Mean - Calculating the Average
The mean is what most people mean when they say "average". It is calculated by adding up all the values in a dataset and dividing by how many values there are. The mean takes every value into account, which makes it very useful but also sensitive to extremely large or small values.
The Formula
Mean = Sum of all values ÷ Number of values
In symbols: Mean = Σx / n (where Σx means "the sum of all x values" and n is the count).
Worked Examples
Sum = 4 + 7 + 9 + 3 + 12 = 35. Count = 5. Mean = 35 ÷ 5 = 7.
Sum = 72 + 85 + 60 + 91 + 77 = 385. Mean = 385 ÷ 5 = 77.
Total = 9 × 4 = 36. Known sum = 6 + 11 + 8 = 25. Fourth = 36 − 25 = 11.
First: (3+5+4+6+4)/5 = 22/5 = 4.4. Second: (3+5+4+6+100)/5 = 118/5 = 23.6. An outlier (100) pulls the mean up dramatically.

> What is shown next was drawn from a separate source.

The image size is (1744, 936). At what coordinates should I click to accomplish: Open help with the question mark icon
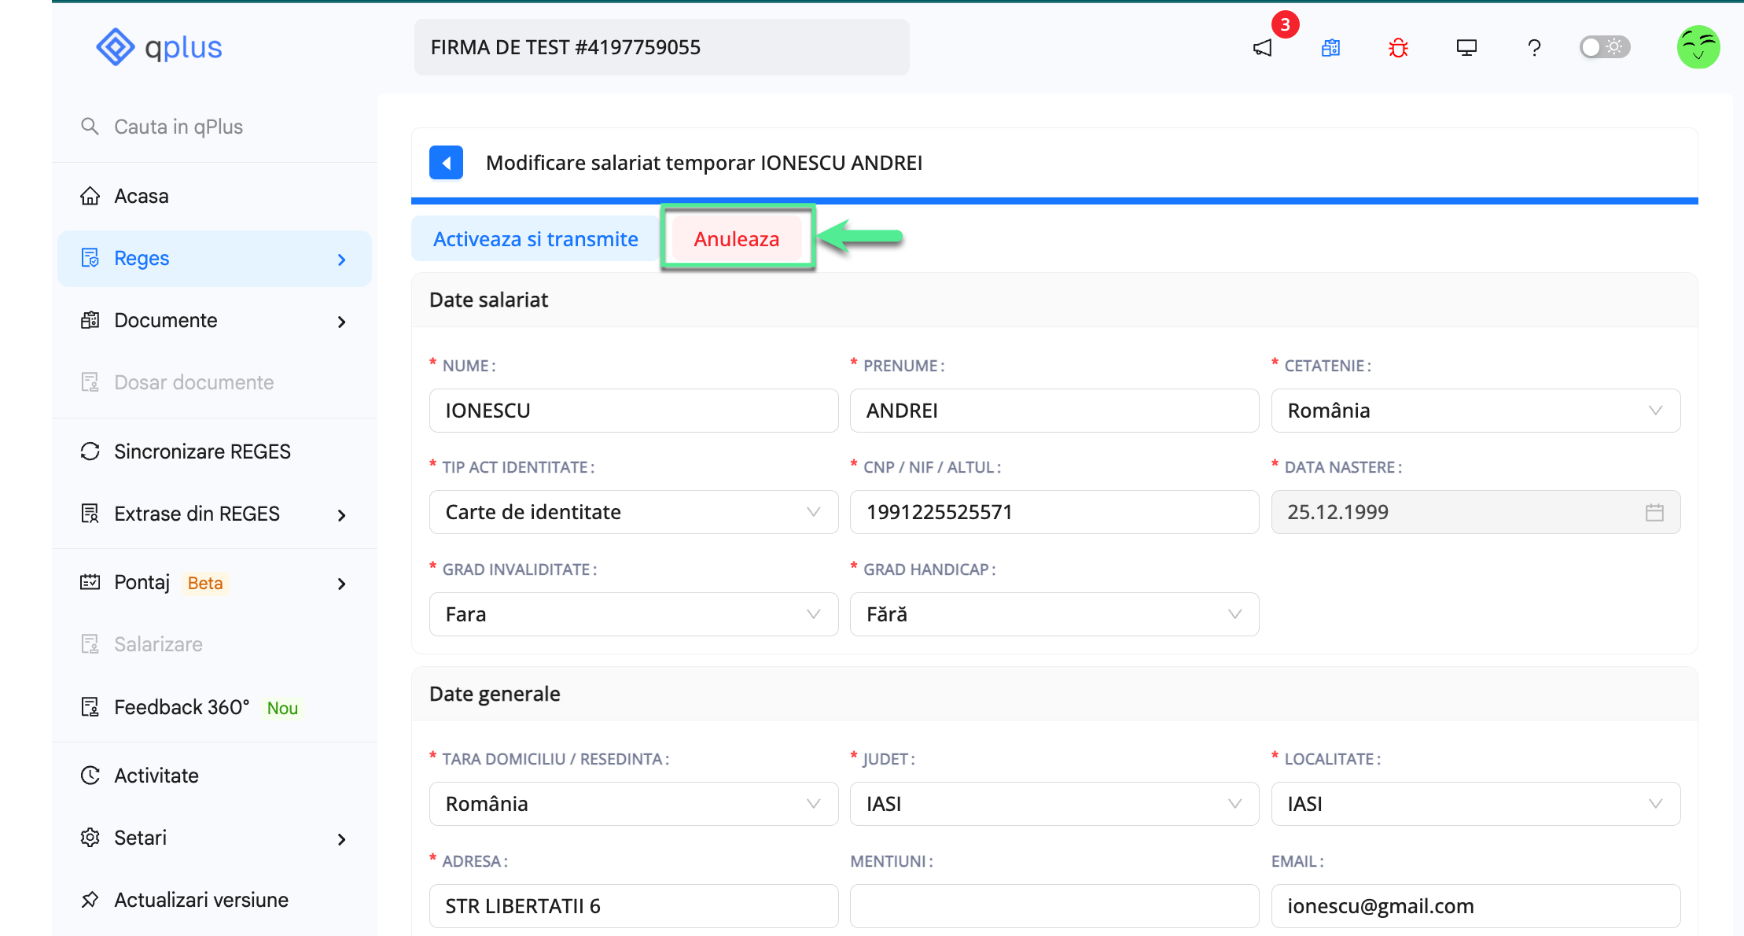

Mean from a Frequency Table
Multiply each value by its frequency, sum those products, then divide by the total frequency.
| Goals (x) | Frequency (f) | f × x |
|---|---|---|
| 0 | 3 | 0 |
| 1 | 5 | 5 |
| 2 | 4 | 8 |
| 3 | 2 | 6 |
| Total | 14 | 19 |
Mean = 19 ÷ 14 ≈ 1.36 goals per match.
Key Takeaways
- Mean = Sum of values ÷ Number of values.
- The mean uses every value, so it is affected by outliers.
- If the mean is known, the total sum = mean × count (useful for finding a missing value).
- For a frequency table: mean = Σ(f × x) ÷ Σf.
Practice Questions
- Find the mean of: 15, 22, 8, 30, 10.
- The mean of five numbers is 14. Four of them are 10, 16, 12, 18. Find the fifth.
- A shop sells 30, 45, 28, 52, 35, and 40 items on six days. Find the mean daily sales.
- Shoe sizes in a sample: size 6 (4 people), size 7 (9 people), size 8 (7 people), size 9 (4 people), size 10 (1 person). Find the mean shoe size.
- A class mean is 65. After one more test (score 85) is added, there are now 21 results. Find the new mean.